# operations on multisets

In this entry, we view multisets as functions whose ranges are the class $K$ of cardinal numbers. We define operations on multisets that mirror the operations on sets.

Definition. Let $f:A\to K$ and $g:B\to K$ be multisets.

• The union of $f$ and $g$, denoted by $f\cup g$, is the multiset whose domain is $A\cup B$, such that

 $(f\cup g)(x):=\max(f(x),g(x)),$

keeping in mind that $f(x):=0$ if $x$ is not in the domain of $f$.

• The intersection of $f$ and $g$, denoted by $f\cap g$, is the multiset, whose domain is $A\cap B$, such that

 $(f\cap g)(x):=\min(f(x),g(x)).$
• The sum (or disjoint union) of $f$ and $g$, denoted by $f+g$, is the multiset whose domain is $A\cup B$ (not the disjoint union of $A$ and $B$), such that

 $(f+g)(x):=f(x)+g(x),$

again keeping in mind that $f(x):=0$ if $x$ is not in the domain of $f$.

Clearly, all of the operations described so far are commutative. Furthermore, if $+$ is cancellable on both sides: $f+g=f+h$ implies $g=h$, and $g+f=h+f$ implies $g=h$.

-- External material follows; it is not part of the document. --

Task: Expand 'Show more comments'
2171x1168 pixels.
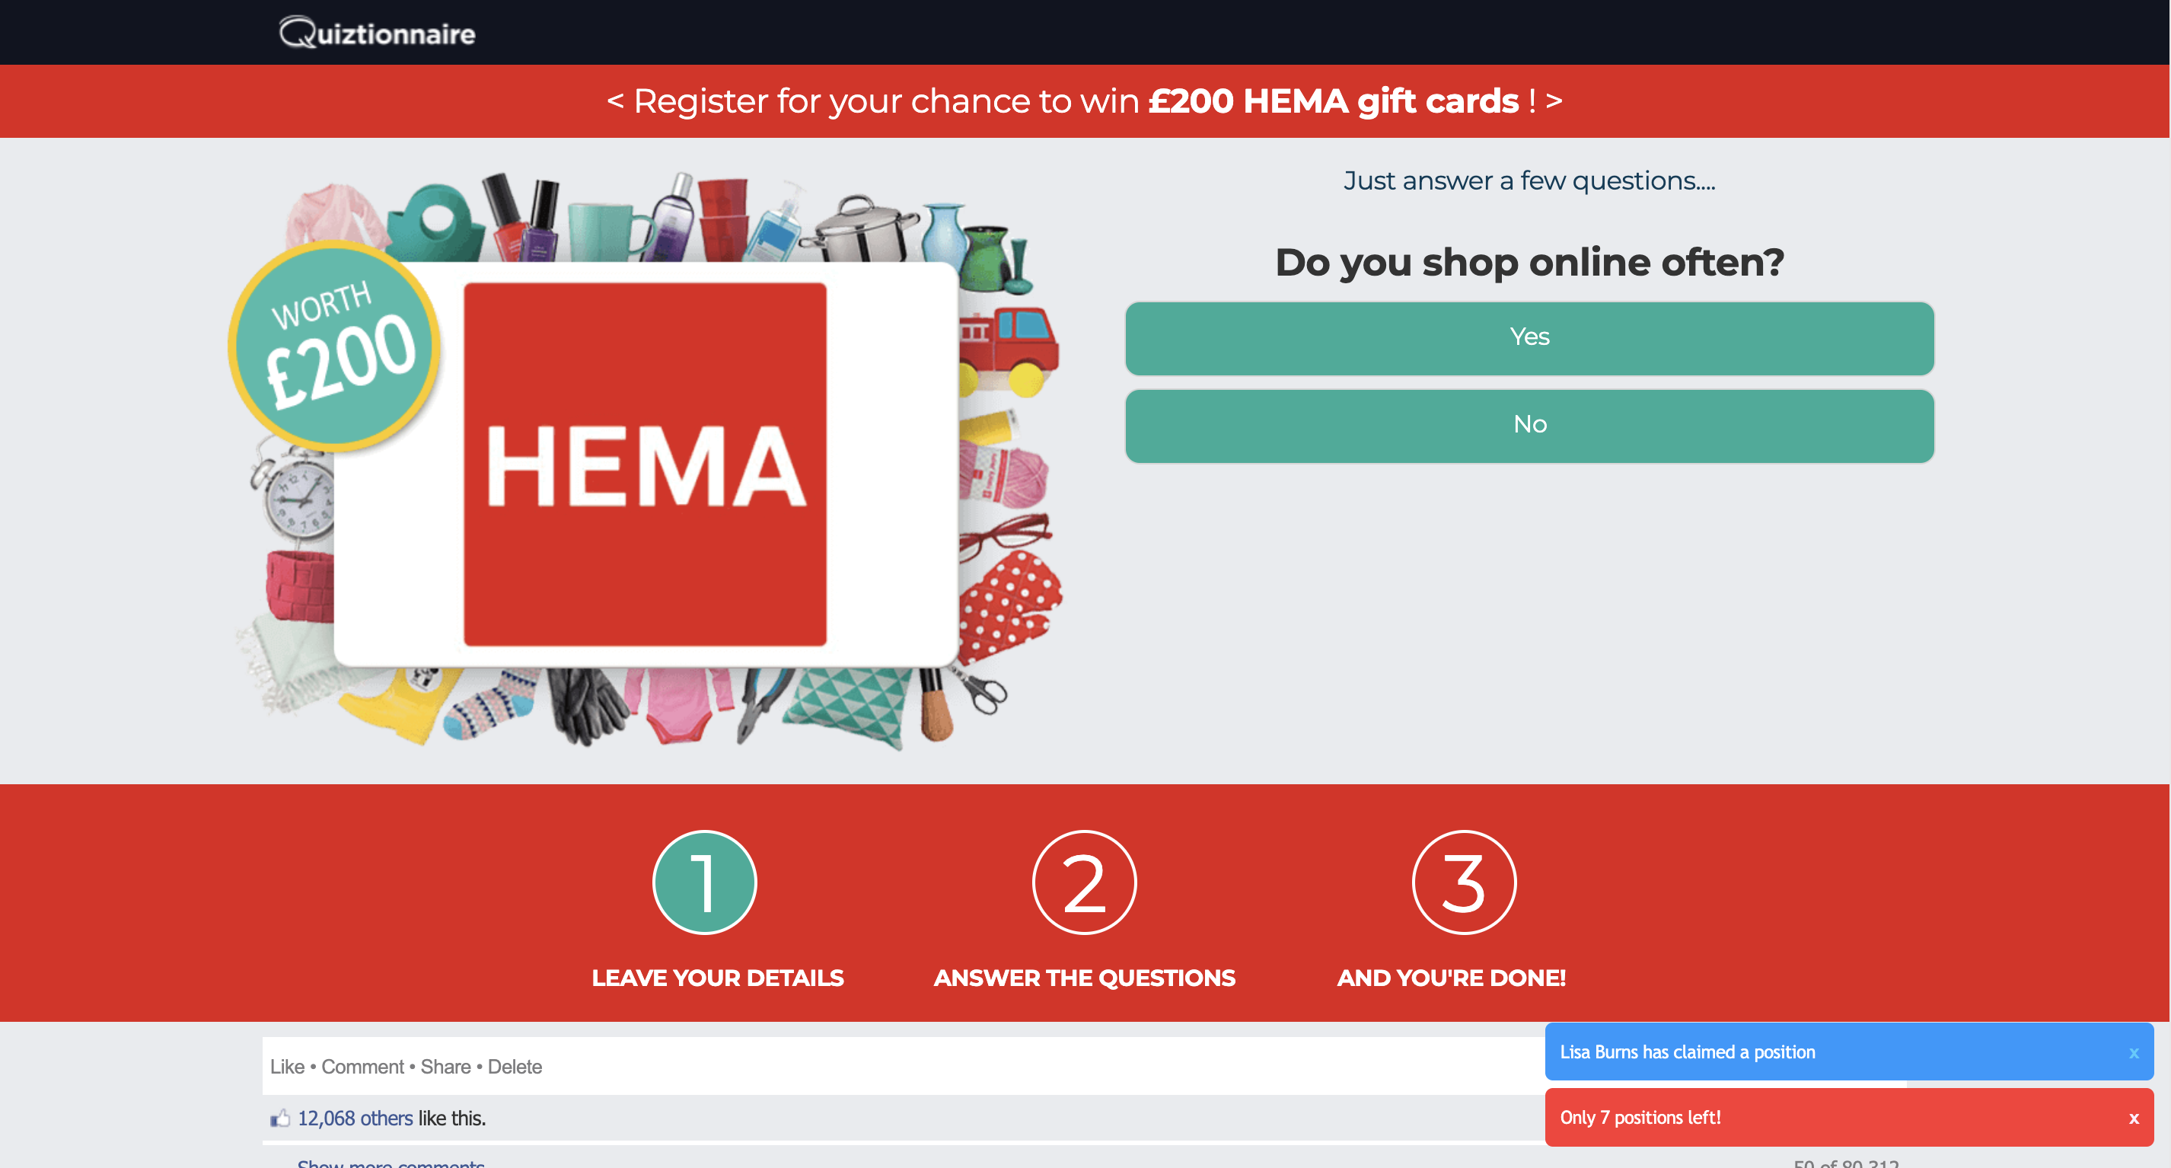Action: (391, 1163)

Subtraction on multisets can also be defined. Suppose $f:A\to K$ and $g:B\to K$ are multisets. Let $C$ be the set $\{x\in A\cap B\mid f(x)>g(x)\}$. Then

• the complement of $g$ in $f$, denoted by $f-g$, is the multiset whose domain is $D:=(A-B)\cup C$, such that

 $(f-g)(x):=f(x)-g(x)$

for all $x\in D$.

For example, writing finite multisets (those with finite domains and finite multiplicities for all elements) in their usual notations, if $f=\{a,a,b,b,b,c,d,d\}$ and $g=\{b,b,c,c,c,d,d,e\}$, then

• $f\cup g=\{a,a,b,b,b,c,c,c,d,d,e\}$

• $f\cap g=\{b,b,c,d,d\}$

• $f+g=\{a,a,b,b,b,b,b,c,c,c,c,d,d,d,d,e\}$

• $f-g=\{a,a,b\}$

We may characterize the union and intersection operations in terms of multisubsets.

Definition. A multiset $f:A\to K$ is a multisubset of a multiset $g:B\to K$ if

1. 1.

$A$ is a subset of $B$, and

2. 2.

$f(a)\leq g(a)$ for all $a\in A$.

We write $f\subseteq g$ to mean that $f$ is a multisubset of $g$.

###### Proposition 1.

Given multisets $f$ and $g$.

• $f\cup g$ is the smallest multiset such that $f$ and $g$ are multisubsets of it. In other words, if $f\subseteq h$ and $g\subseteq h$, then $f\cup g\subseteq h$.

• $f\cap g$ is the largest multiset that is a multisubset of $f$ and $g$. In other words, if $h\subseteq f$ and $h\subseteq g$, then $h\subseteq f\cap g$.

Remark. One may also define the powerset of a multiset $f$: the multiset such that each of its elements is a multisubset of $f$. However, the resulting multiset is just a set (the multiplicity of each element is $1$).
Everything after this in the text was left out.